Vries, de (Albert Allard)

Laatste wijziging: 6 mei 2016

Albert Allard de Vries (Amsterdam, 6-2-1929)1

Onder de talloze schuilplaatsen waar de Amsterdamse Albert de Vries terecht kon bevond zich ook de woning van de familie Riensema in Zaandam. Hij zou de Jodenvervolging overleven.

Amsterdam
Het jaar dat Albert geboren werd, verhuisden zijn ouders naar het Museumplein in Amsterdam. Dankzij de inkomsten van vader Albert Peter de Vries (Amsterdam, 28-10-1887 – Carmel, Verenigde Staten, 17-11-1968), een succesvolle uitvinder, kon het gezin er een dertien kamers tellende woning betrekken. Een jaar later was hij failliet als gevolg van de beurskrach. In 1934 moest de familie De Vries verhuizen naar een goedkoper onderkomen aan de De Lairessestraat.

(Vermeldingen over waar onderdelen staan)
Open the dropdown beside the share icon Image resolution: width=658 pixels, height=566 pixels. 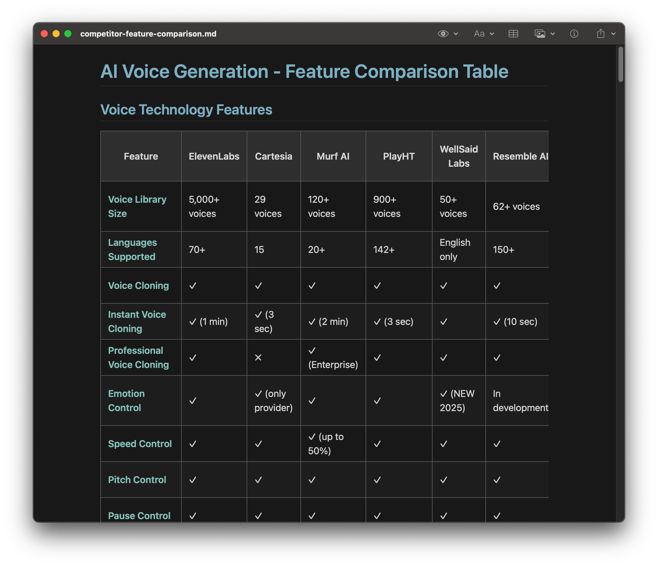[x=613, y=33]
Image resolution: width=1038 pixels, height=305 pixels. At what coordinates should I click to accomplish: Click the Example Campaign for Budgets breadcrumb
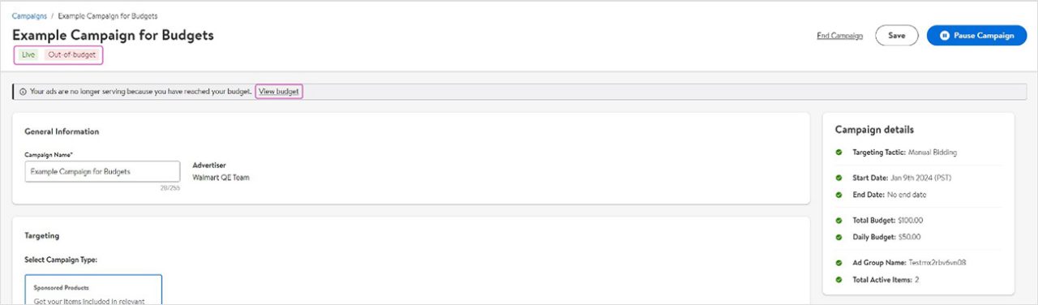(x=108, y=16)
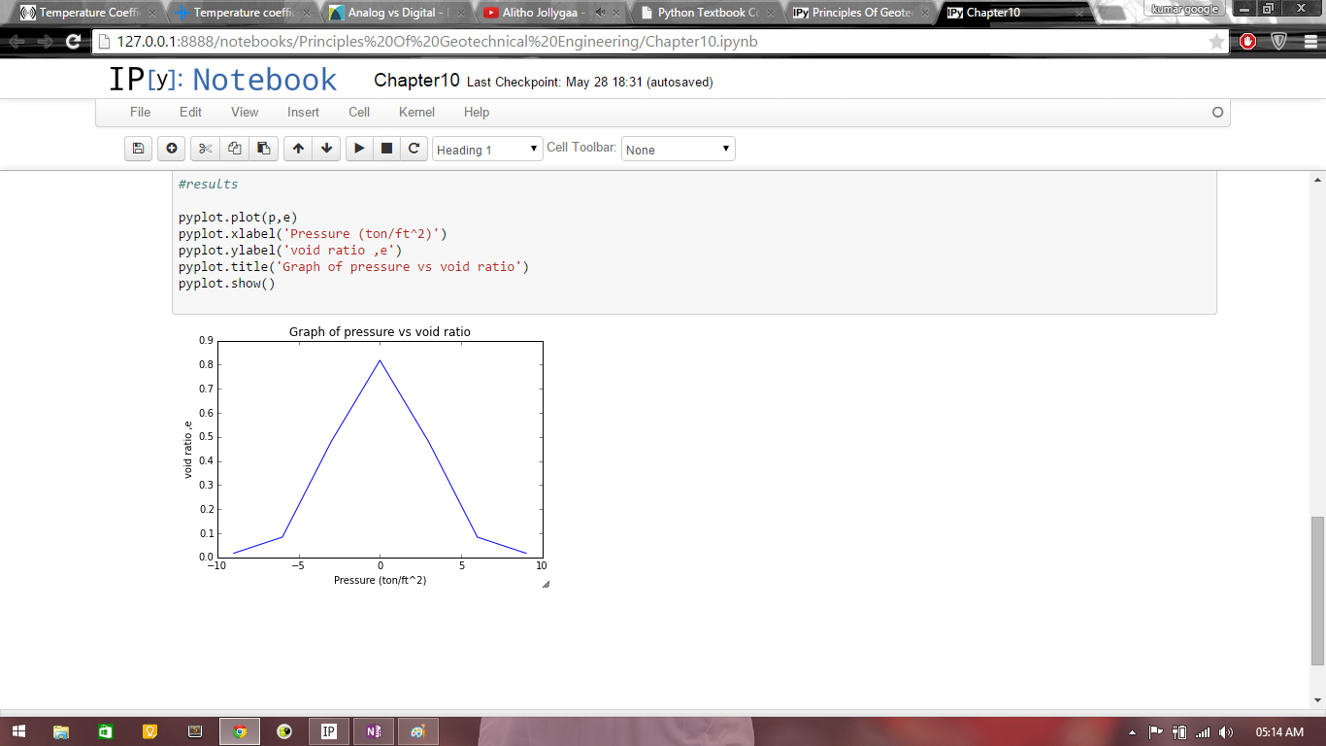Expand the Cell Toolbar None dropdown
1326x746 pixels.
(678, 150)
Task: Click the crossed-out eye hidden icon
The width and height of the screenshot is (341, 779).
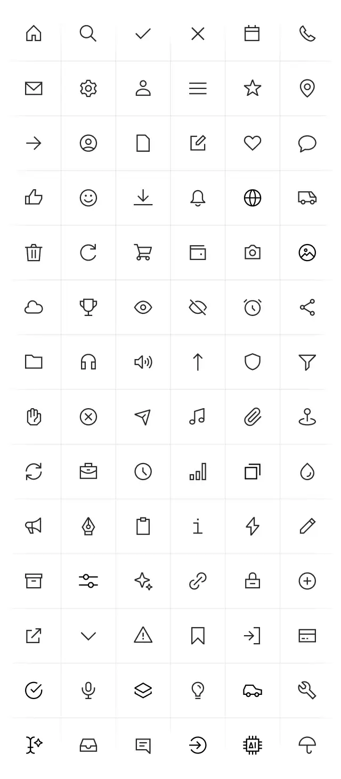Action: (198, 307)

## OPDRACHT 1
Naar welke straat verhuisde de familie De Vries in 1934 volgens de tekst over Albert de Vries?
## OPDRACHT 2
Ga verder met de tekst over Albert de Vries, aansluitend op de laatste zin.

## ANTWOORD 1
Naar de De Lairessestraat.

## ANTWOORD 2
School
Albert deed in 1941 toelatingsexamen voor het Vossiusgymnasium. Dat jaar besloten de Duitsers dat joden en niet-joden niet meer samen op school mochten verblijven. Hij ging naar het Joods Lyceum, waar hij in de klas kwam bij onder andere Anne Frank. In december 1941 verhuisde het gezin naar een woning om de hoek van de De Lairessestraat, de Gabriel Metsustraat 11.

Onderduik
Medio 1942 onderkenden Alberts ouders al de gevaren die ze liepen. Vader De Vries zorgde voor valse persoonsbewijzen en in augustus 1942 dook het hele gezin onder. Albert kwam in Rotterdam terecht bij verre familie, zijn broer Louis en zus Sonja en zijn ouders belandden op andere adressen. Na een tijdje werd Albert doorgestuurd naar een pension aan de Haagse Laan van Meerdervoort, waar ook zijn vader verbleef. Die verhuisde op zijn beurt naar het onderduikadres van zijn echtgenote Rachel in Haarlem. Albert bleef achter, met zijn hond Joekie. Na een maand kwamen er meer joodse onderduikers naar het pension aan de Laan van Meerdervoort, eigendom van een jonkheer en zijn vrouw.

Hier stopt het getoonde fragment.